▶ _Goal of the exercise_
Copy out each of the rows below word for word, in the same order and with the same line breaks.

▶ _Given information_
————
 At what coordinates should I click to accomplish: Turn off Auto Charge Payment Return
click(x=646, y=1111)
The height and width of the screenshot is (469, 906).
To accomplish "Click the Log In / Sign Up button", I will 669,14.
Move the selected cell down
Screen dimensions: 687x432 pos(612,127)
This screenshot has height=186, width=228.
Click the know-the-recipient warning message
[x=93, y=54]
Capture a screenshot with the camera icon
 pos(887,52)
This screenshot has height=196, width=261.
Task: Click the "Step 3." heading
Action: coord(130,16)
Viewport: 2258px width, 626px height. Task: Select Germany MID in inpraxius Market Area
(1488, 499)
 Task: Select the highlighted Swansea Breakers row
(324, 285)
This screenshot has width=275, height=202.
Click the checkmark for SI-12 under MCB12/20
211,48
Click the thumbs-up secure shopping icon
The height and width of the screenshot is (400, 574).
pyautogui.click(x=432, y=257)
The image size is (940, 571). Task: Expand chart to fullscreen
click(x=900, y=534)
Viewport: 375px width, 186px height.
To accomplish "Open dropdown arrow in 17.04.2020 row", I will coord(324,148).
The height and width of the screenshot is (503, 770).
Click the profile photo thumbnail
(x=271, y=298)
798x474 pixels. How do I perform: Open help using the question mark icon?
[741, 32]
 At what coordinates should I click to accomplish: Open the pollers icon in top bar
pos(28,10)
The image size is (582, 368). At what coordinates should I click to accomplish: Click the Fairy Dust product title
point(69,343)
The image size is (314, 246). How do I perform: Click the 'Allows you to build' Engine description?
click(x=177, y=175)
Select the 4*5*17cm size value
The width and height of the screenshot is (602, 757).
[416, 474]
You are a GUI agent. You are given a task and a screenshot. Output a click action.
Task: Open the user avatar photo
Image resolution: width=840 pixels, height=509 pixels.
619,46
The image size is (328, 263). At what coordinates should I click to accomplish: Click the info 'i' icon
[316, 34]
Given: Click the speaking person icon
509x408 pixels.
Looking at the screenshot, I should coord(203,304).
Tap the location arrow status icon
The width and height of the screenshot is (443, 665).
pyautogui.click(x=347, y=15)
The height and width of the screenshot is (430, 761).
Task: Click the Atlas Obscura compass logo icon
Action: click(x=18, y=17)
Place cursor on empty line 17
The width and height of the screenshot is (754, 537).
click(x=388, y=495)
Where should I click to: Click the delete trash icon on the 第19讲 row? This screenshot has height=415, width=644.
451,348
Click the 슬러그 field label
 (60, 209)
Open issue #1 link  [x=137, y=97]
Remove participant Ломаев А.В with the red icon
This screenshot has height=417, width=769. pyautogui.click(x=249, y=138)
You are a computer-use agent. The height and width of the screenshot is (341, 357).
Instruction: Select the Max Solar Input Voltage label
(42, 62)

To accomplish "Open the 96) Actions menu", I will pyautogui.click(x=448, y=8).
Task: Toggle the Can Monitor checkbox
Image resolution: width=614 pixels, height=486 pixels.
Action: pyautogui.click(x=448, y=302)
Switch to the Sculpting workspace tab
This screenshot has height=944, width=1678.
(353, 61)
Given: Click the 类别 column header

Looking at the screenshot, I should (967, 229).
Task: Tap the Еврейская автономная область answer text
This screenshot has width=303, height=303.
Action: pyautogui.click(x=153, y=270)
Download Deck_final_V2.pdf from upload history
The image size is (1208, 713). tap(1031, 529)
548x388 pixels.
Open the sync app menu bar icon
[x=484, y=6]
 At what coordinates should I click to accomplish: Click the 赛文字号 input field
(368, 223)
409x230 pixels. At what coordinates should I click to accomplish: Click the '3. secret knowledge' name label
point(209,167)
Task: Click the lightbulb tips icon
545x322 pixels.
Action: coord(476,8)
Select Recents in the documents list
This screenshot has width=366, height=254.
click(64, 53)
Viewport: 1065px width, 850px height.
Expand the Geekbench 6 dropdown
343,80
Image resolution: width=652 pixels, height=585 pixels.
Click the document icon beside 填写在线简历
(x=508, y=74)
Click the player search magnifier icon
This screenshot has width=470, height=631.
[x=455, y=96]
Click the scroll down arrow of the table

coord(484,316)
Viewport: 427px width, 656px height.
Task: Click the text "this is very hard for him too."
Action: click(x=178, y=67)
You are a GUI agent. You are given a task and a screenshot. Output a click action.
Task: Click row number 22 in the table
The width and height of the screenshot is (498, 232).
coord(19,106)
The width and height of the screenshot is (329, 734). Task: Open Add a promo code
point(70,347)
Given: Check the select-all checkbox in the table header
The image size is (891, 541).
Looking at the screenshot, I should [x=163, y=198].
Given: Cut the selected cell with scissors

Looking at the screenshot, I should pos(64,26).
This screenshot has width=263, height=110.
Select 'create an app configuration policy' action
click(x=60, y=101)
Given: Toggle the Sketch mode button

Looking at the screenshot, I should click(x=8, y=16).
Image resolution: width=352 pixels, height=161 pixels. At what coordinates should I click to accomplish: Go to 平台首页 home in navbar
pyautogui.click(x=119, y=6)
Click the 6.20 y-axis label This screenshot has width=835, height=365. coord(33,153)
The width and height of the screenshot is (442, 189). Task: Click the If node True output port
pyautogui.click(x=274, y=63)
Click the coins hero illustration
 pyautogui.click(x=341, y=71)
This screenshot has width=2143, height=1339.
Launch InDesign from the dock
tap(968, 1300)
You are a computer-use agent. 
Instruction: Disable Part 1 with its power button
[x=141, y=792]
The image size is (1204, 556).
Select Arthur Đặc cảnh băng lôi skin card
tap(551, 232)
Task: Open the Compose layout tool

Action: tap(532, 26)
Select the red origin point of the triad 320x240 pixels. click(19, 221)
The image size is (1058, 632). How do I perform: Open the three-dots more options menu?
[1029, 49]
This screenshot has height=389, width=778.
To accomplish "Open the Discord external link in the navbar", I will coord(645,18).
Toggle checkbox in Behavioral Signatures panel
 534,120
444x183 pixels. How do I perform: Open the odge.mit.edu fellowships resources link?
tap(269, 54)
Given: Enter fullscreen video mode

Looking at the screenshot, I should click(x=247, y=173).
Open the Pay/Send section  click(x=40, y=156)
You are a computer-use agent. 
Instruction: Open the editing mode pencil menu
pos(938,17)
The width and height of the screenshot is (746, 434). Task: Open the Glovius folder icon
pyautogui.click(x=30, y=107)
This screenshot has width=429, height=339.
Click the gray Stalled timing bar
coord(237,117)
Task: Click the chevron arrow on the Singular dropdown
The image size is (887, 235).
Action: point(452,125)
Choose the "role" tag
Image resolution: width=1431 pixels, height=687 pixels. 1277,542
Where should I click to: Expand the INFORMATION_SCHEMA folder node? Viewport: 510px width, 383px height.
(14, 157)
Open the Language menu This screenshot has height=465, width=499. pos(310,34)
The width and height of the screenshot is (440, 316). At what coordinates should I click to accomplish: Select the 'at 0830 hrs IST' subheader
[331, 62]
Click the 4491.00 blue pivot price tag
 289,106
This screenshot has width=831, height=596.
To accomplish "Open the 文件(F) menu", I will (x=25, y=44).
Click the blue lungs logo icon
————
▶ _Complete response_
 At what coordinates should I click to accomplish: Turn off Auto Charge Payment Return
click(x=646, y=1111)
The height and width of the screenshot is (469, 906).
To accomplish "Click the Log In / Sign Up button", I will 669,14.
Move the selected cell down
Screen dimensions: 687x432 pos(612,127)
This screenshot has height=186, width=228.
Click the know-the-recipient warning message
[x=93, y=54]
Capture a screenshot with the camera icon
 pos(887,52)
This screenshot has height=196, width=261.
Task: Click the "Step 3." heading
Action: coord(130,16)
Viewport: 2258px width, 626px height. Task: Select Germany MID in inpraxius Market Area
(1488, 499)
 Task: Select the highlighted Swansea Breakers row
(324, 285)
This screenshot has width=275, height=202.
Click the checkmark for SI-12 under MCB12/20
211,48
Click the thumbs-up secure shopping icon
The height and width of the screenshot is (400, 574).
pyautogui.click(x=432, y=257)
The image size is (940, 571). Task: Expand chart to fullscreen
click(x=900, y=534)
Viewport: 375px width, 186px height.
To accomplish "Open dropdown arrow in 17.04.2020 row", I will coord(324,148).
The height and width of the screenshot is (503, 770).
Click the profile photo thumbnail
(x=271, y=298)
798x474 pixels. How do I perform: Open help using the question mark icon?
[741, 32]
 At what coordinates should I click to accomplish: Open the pollers icon in top bar
pos(28,10)
The image size is (582, 368). At what coordinates should I click to accomplish: Click the Fairy Dust product title
point(69,343)
The image size is (314, 246). How do I perform: Click the 'Allows you to build' Engine description?
click(x=177, y=175)
Select the 4*5*17cm size value
The width and height of the screenshot is (602, 757).
[416, 474]
You are a GUI agent. You are given a task and a screenshot. Output a click action.
Task: Open the user avatar photo
Image resolution: width=840 pixels, height=509 pixels.
619,46
The image size is (328, 263). At what coordinates should I click to accomplish: Click the info 'i' icon
[316, 34]
Given: Click the speaking person icon
509x408 pixels.
Looking at the screenshot, I should coord(203,304).
Tap the location arrow status icon
The width and height of the screenshot is (443, 665).
pyautogui.click(x=347, y=15)
The height and width of the screenshot is (430, 761).
Task: Click the Atlas Obscura compass logo icon
Action: click(x=18, y=17)
Place cursor on empty line 17
The width and height of the screenshot is (754, 537).
click(x=388, y=495)
Where should I click to: Click the delete trash icon on the 第19讲 row? This screenshot has height=415, width=644.
451,348
Click the 슬러그 field label
 (60, 209)
Open issue #1 link  [x=137, y=97]
Remove participant Ломаев А.В with the red icon
This screenshot has height=417, width=769. pyautogui.click(x=249, y=138)
You are a computer-use agent. The height and width of the screenshot is (341, 357).
Instruction: Select the Max Solar Input Voltage label
(42, 62)

To accomplish "Open the 96) Actions menu", I will pyautogui.click(x=448, y=8).
Task: Toggle the Can Monitor checkbox
Image resolution: width=614 pixels, height=486 pixels.
Action: pyautogui.click(x=448, y=302)
Switch to the Sculpting workspace tab
This screenshot has height=944, width=1678.
(353, 61)
Given: Click the 类别 column header

Looking at the screenshot, I should (967, 229).
Task: Tap the Еврейская автономная область answer text
This screenshot has width=303, height=303.
Action: pyautogui.click(x=153, y=270)
Download Deck_final_V2.pdf from upload history
The image size is (1208, 713). tap(1031, 529)
548x388 pixels.
Open the sync app menu bar icon
[x=484, y=6]
 At what coordinates should I click to accomplish: Click the 赛文字号 input field
(368, 223)
409x230 pixels. At what coordinates should I click to accomplish: Click the '3. secret knowledge' name label
point(209,167)
Task: Click the lightbulb tips icon
545x322 pixels.
Action: coord(476,8)
Select Recents in the documents list
This screenshot has width=366, height=254.
click(64, 53)
Viewport: 1065px width, 850px height.
Expand the Geekbench 6 dropdown
343,80
Image resolution: width=652 pixels, height=585 pixels.
Click the document icon beside 填写在线简历
(x=508, y=74)
Click the player search magnifier icon
This screenshot has width=470, height=631.
[x=455, y=96]
Click the scroll down arrow of the table

coord(484,316)
Viewport: 427px width, 656px height.
Task: Click the text "this is very hard for him too."
Action: click(x=178, y=67)
You are a GUI agent. You are given a task and a screenshot. Output a click action.
Task: Click row number 22 in the table
The width and height of the screenshot is (498, 232).
coord(19,106)
The width and height of the screenshot is (329, 734). Task: Open Add a promo code
point(70,347)
Given: Check the select-all checkbox in the table header
The image size is (891, 541).
Looking at the screenshot, I should [x=163, y=198].
Given: Cut the selected cell with scissors

Looking at the screenshot, I should pos(64,26).
This screenshot has width=263, height=110.
Select 'create an app configuration policy' action
click(x=60, y=101)
Given: Toggle the Sketch mode button

Looking at the screenshot, I should click(x=8, y=16).
Image resolution: width=352 pixels, height=161 pixels. At what coordinates should I click to accomplish: Go to 平台首页 home in navbar
pyautogui.click(x=119, y=6)
Click the 6.20 y-axis label This screenshot has width=835, height=365. coord(33,153)
The width and height of the screenshot is (442, 189). Task: Click the If node True output port
pyautogui.click(x=274, y=63)
Click the coins hero illustration
 pyautogui.click(x=341, y=71)
This screenshot has width=2143, height=1339.
Launch InDesign from the dock
tap(968, 1300)
You are a computer-use agent. 
Instruction: Disable Part 1 with its power button
[x=141, y=792]
The image size is (1204, 556).
Select Arthur Đặc cảnh băng lôi skin card
tap(551, 232)
Task: Open the Compose layout tool

Action: tap(532, 26)
Select the red origin point of the triad 320x240 pixels. click(19, 221)
The image size is (1058, 632). How do I perform: Open the three-dots more options menu?
[1029, 49]
This screenshot has height=389, width=778.
To accomplish "Open the Discord external link in the navbar", I will coord(645,18).
Toggle checkbox in Behavioral Signatures panel
 534,120
444x183 pixels. How do I perform: Open the odge.mit.edu fellowships resources link?
tap(269, 54)
Given: Enter fullscreen video mode

Looking at the screenshot, I should click(x=247, y=173).
Open the Pay/Send section  click(x=40, y=156)
You are a computer-use agent. 
Instruction: Open the editing mode pencil menu
pos(938,17)
The width and height of the screenshot is (746, 434). Task: Open the Glovius folder icon
pyautogui.click(x=30, y=107)
This screenshot has width=429, height=339.
Click the gray Stalled timing bar
coord(237,117)
Task: Click the chevron arrow on the Singular dropdown
The image size is (887, 235).
Action: point(452,125)
Choose the "role" tag
Image resolution: width=1431 pixels, height=687 pixels. 1277,542
Where should I click to: Expand the INFORMATION_SCHEMA folder node? Viewport: 510px width, 383px height.
(14, 157)
Open the Language menu This screenshot has height=465, width=499. pos(310,34)
The width and height of the screenshot is (440, 316). At what coordinates should I click to accomplish: Select the 'at 0830 hrs IST' subheader
[331, 62]
Click the 4491.00 blue pivot price tag
 289,106
This screenshot has width=831, height=596.
To accomplish "Open the 文件(F) menu", I will (x=25, y=44).
Click the blue lungs logo icon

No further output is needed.